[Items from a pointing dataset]
——————

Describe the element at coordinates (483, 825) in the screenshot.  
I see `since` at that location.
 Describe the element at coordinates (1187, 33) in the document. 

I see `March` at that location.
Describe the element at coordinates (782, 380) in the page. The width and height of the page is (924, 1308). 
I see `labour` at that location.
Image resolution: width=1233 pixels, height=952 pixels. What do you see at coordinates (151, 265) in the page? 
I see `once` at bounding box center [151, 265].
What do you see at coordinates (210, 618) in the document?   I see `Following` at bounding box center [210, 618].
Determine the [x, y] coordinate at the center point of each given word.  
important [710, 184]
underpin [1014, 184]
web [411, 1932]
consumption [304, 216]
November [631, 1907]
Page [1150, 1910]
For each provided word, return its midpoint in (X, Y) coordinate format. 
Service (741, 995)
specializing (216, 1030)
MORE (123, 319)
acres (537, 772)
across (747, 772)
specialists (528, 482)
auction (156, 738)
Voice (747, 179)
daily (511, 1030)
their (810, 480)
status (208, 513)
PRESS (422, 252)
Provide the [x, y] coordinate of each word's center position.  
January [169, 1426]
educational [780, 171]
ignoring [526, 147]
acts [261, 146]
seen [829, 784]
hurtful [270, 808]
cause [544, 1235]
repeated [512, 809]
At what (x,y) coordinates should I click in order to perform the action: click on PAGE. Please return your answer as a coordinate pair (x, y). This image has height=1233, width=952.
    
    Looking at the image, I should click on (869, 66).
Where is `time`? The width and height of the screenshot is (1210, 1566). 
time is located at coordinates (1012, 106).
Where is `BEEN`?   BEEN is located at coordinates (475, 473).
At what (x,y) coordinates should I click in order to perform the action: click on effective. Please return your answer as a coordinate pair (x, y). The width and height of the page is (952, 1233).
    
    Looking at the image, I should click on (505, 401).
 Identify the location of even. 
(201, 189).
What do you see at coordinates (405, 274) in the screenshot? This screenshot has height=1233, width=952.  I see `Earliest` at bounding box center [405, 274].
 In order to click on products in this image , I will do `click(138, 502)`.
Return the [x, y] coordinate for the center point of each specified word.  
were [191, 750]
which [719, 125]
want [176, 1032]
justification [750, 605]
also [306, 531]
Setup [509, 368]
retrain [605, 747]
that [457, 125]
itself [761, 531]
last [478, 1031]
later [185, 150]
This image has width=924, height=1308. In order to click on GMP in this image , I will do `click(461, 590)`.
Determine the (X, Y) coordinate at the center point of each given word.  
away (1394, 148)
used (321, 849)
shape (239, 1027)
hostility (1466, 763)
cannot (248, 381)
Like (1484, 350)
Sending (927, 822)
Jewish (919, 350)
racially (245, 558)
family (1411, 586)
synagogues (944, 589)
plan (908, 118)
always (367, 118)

——————

— SET PROBLEM —
Quote the items word for word, beginning with the line that contains "is (1210, 1566)." and continuing through the last of the items.

— THE SOLUTION —
Where is `time`? The width and height of the screenshot is (1210, 1566). 
time is located at coordinates (1012, 106).
Where is `BEEN`?   BEEN is located at coordinates (475, 473).
At what (x,y) coordinates should I click in order to perform the action: click on effective. Please return your answer as a coordinate pair (x, y). The width and height of the page is (952, 1233).
    
    Looking at the image, I should click on (505, 401).
 Identify the location of even. 
(201, 189).
What do you see at coordinates (405, 274) in the screenshot? This screenshot has height=1233, width=952.  I see `Earliest` at bounding box center [405, 274].
 In order to click on products in this image , I will do `click(138, 502)`.
Return the [x, y] coordinate for the center point of each specified word.  
were [191, 750]
which [719, 125]
want [176, 1032]
justification [750, 605]
also [306, 531]
Setup [509, 368]
retrain [605, 747]
that [457, 125]
itself [761, 531]
last [478, 1031]
later [185, 150]
This image has width=924, height=1308. In order to click on GMP in this image , I will do `click(461, 590)`.
Determine the (X, Y) coordinate at the center point of each given word.  
away (1394, 148)
used (321, 849)
shape (239, 1027)
hostility (1466, 763)
cannot (248, 381)
Like (1484, 350)
Sending (927, 822)
Jewish (919, 350)
racially (245, 558)
family (1411, 586)
synagogues (944, 589)
plan (908, 118)
always (367, 118)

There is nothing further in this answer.